*COMPLETE THE FOLLOWING*:
1 – Answer these questions using the provided text:
(a) Who is the president of the forestry workers union?
(b) Who holds the position of president and CEO of Aracruz Celulose?
(c) How many tons of pulp are shipped through Portocel each year?
2 – Quote the stretch of the provided text from "Aracruz Celulose's president" through "for Brazilian companies.".
3 – List every company that the provided text names as shipping pulp through Portocel.

The employee protest against the invasion was organized by Espírito Santo forestry and industrial workers labor unions (Sintiema, Sindifer and Sindicel). According to the president of the forestry workers union (Sintiema), Davi Gomes, the purpose of the demonstration was achieved. "We felt that the company was all alone. The lack of action by the government infuriated the workers. This situation puts our jobs at risk, and so we decided to hold this protest against the Indians. It is a legitimate demonstration by the workers who decided, each one, to fight for what is theirs by law."

Aracruz Celulose's president and CEO, Carlos Aguiar, reiterated the expectation that authorities would "assure the right to work of all employees and the orderly environment necessary to conduct productive activities."

Portocel is the largest pulp exporting terminal in the world, through which four companies -- Aracruz Celulose, Cenibra, Suzano and Stora Enso -- ship 5.4 million tons a year of the product, contributing some USD 3.2 million annually to Brazil's trade balance. The shutdown of the port could cause delays in the delivery of Brazilian pulp to international customers, leading to contractual breaches that would have serious consequences for Brazilian companies.

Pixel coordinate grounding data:
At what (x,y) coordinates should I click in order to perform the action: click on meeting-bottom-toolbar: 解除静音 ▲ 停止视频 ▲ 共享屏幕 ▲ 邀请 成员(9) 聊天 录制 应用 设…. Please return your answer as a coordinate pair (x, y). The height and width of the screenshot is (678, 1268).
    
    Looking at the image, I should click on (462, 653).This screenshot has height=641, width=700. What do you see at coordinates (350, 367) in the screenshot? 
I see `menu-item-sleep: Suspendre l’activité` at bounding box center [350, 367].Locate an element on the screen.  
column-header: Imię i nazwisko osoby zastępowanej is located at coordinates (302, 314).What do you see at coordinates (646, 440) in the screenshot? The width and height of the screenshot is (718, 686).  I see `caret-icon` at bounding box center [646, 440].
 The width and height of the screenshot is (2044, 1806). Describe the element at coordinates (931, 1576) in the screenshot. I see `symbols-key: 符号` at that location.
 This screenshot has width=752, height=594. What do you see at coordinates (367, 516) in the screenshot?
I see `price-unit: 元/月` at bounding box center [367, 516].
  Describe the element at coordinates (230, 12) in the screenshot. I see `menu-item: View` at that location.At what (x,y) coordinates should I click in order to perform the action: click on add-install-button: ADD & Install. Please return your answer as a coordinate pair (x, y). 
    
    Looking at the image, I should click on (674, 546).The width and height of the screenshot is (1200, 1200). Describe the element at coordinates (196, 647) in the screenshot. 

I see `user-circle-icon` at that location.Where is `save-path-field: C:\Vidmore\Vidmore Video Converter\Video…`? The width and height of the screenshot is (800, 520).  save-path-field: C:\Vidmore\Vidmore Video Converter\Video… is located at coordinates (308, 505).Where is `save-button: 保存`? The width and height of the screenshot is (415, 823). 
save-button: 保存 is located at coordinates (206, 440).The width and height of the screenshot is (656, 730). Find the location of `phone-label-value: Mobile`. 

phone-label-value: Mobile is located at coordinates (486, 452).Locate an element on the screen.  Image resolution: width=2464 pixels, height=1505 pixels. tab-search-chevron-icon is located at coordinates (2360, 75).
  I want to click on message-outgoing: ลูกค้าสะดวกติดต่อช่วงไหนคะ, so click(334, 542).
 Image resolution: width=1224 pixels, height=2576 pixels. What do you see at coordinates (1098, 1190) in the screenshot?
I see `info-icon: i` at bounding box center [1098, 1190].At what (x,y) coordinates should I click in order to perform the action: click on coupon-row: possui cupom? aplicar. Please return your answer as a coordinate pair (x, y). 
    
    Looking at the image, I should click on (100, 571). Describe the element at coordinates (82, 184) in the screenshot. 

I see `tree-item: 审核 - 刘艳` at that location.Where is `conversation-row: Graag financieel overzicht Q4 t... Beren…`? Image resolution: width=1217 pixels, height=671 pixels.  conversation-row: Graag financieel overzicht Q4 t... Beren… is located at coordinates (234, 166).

*TASK SOLUTIONS*:
1 –
(a) Davi Gomes
(b) Carlos Aguiar
(c) 5.4 million tons

2 –
Aracruz Celulose's president and CEO, Carlos Aguiar, reiterated the expectation that authorities would "assure the right to work of all employees and the orderly environment necessary to conduct productive activities."

Portocel is the largest pulp exporting terminal in the world, through which four companies -- Aracruz Celulose, Cenibra, Suzano and Stora Enso -- ship 5.4 million tons a year of the product, contributing some USD 3.2 million annually to Brazil's trade balance. The shutdown of the port could cause delays in the delivery of Brazilian pulp to international customers, leading to contractual breaches that would have serious consequences for Brazilian companies.

3 –
Aracruz Celulose
Cenibra
Suzano
Stora Enso